LISTED ENTRIES Start Marker
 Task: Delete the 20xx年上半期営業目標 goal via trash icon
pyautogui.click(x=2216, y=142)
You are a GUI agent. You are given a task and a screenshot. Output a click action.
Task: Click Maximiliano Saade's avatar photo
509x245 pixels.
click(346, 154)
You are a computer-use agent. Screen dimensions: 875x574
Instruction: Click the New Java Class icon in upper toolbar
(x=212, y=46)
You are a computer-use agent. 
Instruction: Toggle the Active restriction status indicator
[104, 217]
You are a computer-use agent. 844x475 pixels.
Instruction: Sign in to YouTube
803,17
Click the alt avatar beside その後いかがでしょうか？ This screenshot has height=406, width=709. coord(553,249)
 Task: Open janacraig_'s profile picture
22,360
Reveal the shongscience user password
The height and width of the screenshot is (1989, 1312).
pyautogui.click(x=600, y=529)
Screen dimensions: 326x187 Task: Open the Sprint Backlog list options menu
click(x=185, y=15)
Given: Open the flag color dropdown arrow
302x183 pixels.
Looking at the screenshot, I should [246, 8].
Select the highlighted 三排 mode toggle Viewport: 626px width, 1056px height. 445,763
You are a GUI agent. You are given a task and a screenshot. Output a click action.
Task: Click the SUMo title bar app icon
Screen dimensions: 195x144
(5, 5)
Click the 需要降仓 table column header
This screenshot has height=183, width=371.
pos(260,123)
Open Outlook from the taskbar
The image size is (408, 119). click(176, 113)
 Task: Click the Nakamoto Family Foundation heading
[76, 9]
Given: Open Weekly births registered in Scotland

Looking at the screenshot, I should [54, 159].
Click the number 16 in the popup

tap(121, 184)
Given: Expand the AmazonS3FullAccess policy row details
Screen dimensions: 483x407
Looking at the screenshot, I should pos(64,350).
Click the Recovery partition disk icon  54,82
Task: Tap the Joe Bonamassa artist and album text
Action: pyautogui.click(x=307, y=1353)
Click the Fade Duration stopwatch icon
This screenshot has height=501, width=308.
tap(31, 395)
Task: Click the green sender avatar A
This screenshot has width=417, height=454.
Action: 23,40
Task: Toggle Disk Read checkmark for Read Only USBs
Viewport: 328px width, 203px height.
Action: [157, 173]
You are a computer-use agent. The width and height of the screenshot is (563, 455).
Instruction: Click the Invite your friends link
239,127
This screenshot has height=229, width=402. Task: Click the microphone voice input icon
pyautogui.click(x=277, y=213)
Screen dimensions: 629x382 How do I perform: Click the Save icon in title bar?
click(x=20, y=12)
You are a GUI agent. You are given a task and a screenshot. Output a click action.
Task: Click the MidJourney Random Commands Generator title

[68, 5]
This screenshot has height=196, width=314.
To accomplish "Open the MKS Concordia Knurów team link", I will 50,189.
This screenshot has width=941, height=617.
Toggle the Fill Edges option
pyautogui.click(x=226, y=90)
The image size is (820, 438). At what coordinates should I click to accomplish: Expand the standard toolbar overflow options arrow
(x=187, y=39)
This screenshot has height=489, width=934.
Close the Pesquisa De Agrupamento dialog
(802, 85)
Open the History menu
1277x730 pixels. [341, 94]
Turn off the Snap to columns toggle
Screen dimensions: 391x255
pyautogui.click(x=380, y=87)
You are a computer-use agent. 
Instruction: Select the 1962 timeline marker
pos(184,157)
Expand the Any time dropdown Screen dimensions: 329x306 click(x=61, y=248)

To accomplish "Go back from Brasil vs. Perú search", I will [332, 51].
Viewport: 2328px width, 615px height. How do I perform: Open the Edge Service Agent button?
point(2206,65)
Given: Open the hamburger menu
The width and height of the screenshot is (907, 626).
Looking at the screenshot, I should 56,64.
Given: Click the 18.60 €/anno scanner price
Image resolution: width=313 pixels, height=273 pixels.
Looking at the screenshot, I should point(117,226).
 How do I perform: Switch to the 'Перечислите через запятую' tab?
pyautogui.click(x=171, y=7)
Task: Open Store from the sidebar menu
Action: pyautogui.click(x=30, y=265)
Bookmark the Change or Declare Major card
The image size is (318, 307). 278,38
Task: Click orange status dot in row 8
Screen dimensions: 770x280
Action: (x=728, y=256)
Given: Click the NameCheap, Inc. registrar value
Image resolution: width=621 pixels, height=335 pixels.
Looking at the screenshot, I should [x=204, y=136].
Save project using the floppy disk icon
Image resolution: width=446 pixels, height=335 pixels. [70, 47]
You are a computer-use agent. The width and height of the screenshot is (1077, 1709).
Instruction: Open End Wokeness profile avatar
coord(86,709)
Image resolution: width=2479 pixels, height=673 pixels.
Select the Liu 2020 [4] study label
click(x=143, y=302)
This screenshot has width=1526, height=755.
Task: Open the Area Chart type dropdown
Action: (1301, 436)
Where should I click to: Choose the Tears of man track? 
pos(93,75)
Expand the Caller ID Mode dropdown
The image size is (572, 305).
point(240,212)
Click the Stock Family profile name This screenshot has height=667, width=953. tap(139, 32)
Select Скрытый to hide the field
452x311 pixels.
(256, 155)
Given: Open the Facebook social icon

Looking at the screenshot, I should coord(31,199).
LISTED ENTRIES End Marker
REQUIREMENT.
Restating the data word for word is the whole task.

TASK SOLUTION.
 Task: Delete the 20xx年上半期営業目標 goal via trash icon
pyautogui.click(x=2216, y=142)
You are a GUI agent. You are given a task and a screenshot. Output a click action.
Task: Click Maximiliano Saade's avatar photo
509x245 pixels.
click(346, 154)
You are a computer-use agent. Screen dimensions: 875x574
Instruction: Click the New Java Class icon in upper toolbar
(x=212, y=46)
You are a computer-use agent. 
Instruction: Toggle the Active restriction status indicator
[104, 217]
You are a computer-use agent. 844x475 pixels.
Instruction: Sign in to YouTube
803,17
Click the alt avatar beside その後いかがでしょうか？ This screenshot has height=406, width=709. coord(553,249)
 Task: Open janacraig_'s profile picture
22,360
Reveal the shongscience user password
The height and width of the screenshot is (1989, 1312).
pyautogui.click(x=600, y=529)
Screen dimensions: 326x187 Task: Open the Sprint Backlog list options menu
click(x=185, y=15)
Given: Open the flag color dropdown arrow
302x183 pixels.
Looking at the screenshot, I should [246, 8].
Select the highlighted 三排 mode toggle Viewport: 626px width, 1056px height. 445,763
You are a GUI agent. You are given a task and a screenshot. Output a click action.
Task: Click the SUMo title bar app icon
Screen dimensions: 195x144
(5, 5)
Click the 需要降仓 table column header
This screenshot has height=183, width=371.
pos(260,123)
Open Outlook from the taskbar
The image size is (408, 119). click(176, 113)
 Task: Click the Nakamoto Family Foundation heading
[76, 9]
Given: Open Weekly births registered in Scotland

Looking at the screenshot, I should [54, 159].
Click the number 16 in the popup

tap(121, 184)
Given: Expand the AmazonS3FullAccess policy row details
Screen dimensions: 483x407
Looking at the screenshot, I should pos(64,350).
Click the Recovery partition disk icon  54,82
Task: Tap the Joe Bonamassa artist and album text
Action: pyautogui.click(x=307, y=1353)
Click the Fade Duration stopwatch icon
This screenshot has height=501, width=308.
tap(31, 395)
Task: Click the green sender avatar A
This screenshot has width=417, height=454.
Action: 23,40
Task: Toggle Disk Read checkmark for Read Only USBs
Viewport: 328px width, 203px height.
Action: [157, 173]
You are a computer-use agent. The width and height of the screenshot is (563, 455).
Instruction: Click the Invite your friends link
239,127
This screenshot has height=229, width=402. Task: Click the microphone voice input icon
pyautogui.click(x=277, y=213)
Screen dimensions: 629x382 How do I perform: Click the Save icon in title bar?
click(x=20, y=12)
You are a GUI agent. You are given a task and a screenshot. Output a click action.
Task: Click the MidJourney Random Commands Generator title

[68, 5]
This screenshot has height=196, width=314.
To accomplish "Open the MKS Concordia Knurów team link", I will 50,189.
This screenshot has width=941, height=617.
Toggle the Fill Edges option
pyautogui.click(x=226, y=90)
The image size is (820, 438). At what coordinates should I click to accomplish: Expand the standard toolbar overflow options arrow
(x=187, y=39)
This screenshot has height=489, width=934.
Close the Pesquisa De Agrupamento dialog
(802, 85)
Open the History menu
1277x730 pixels. [341, 94]
Turn off the Snap to columns toggle
Screen dimensions: 391x255
pyautogui.click(x=380, y=87)
You are a computer-use agent. 
Instruction: Select the 1962 timeline marker
pos(184,157)
Expand the Any time dropdown Screen dimensions: 329x306 click(x=61, y=248)

To accomplish "Go back from Brasil vs. Perú search", I will [332, 51].
Viewport: 2328px width, 615px height. How do I perform: Open the Edge Service Agent button?
point(2206,65)
Given: Open the hamburger menu
The width and height of the screenshot is (907, 626).
Looking at the screenshot, I should 56,64.
Given: Click the 18.60 €/anno scanner price
Image resolution: width=313 pixels, height=273 pixels.
Looking at the screenshot, I should point(117,226).
 How do I perform: Switch to the 'Перечислите через запятую' tab?
pyautogui.click(x=171, y=7)
Task: Open Store from the sidebar menu
Action: pyautogui.click(x=30, y=265)
Bookmark the Change or Declare Major card
The image size is (318, 307). 278,38
Task: Click orange status dot in row 8
Screen dimensions: 770x280
Action: (x=728, y=256)
Given: Click the NameCheap, Inc. registrar value
Image resolution: width=621 pixels, height=335 pixels.
Looking at the screenshot, I should [x=204, y=136].
Save project using the floppy disk icon
Image resolution: width=446 pixels, height=335 pixels. [70, 47]
You are a computer-use agent. The width and height of the screenshot is (1077, 1709).
Instruction: Open End Wokeness profile avatar
coord(86,709)
Image resolution: width=2479 pixels, height=673 pixels.
Select the Liu 2020 [4] study label
click(x=143, y=302)
This screenshot has width=1526, height=755.
Task: Open the Area Chart type dropdown
Action: (1301, 436)
Where should I click to: Choose the Tears of man track? 
pos(93,75)
Expand the Caller ID Mode dropdown
The image size is (572, 305).
point(240,212)
Click the Stock Family profile name This screenshot has height=667, width=953. tap(139, 32)
Select Скрытый to hide the field
452x311 pixels.
(256, 155)
Given: Open the Facebook social icon

Looking at the screenshot, I should coord(31,199).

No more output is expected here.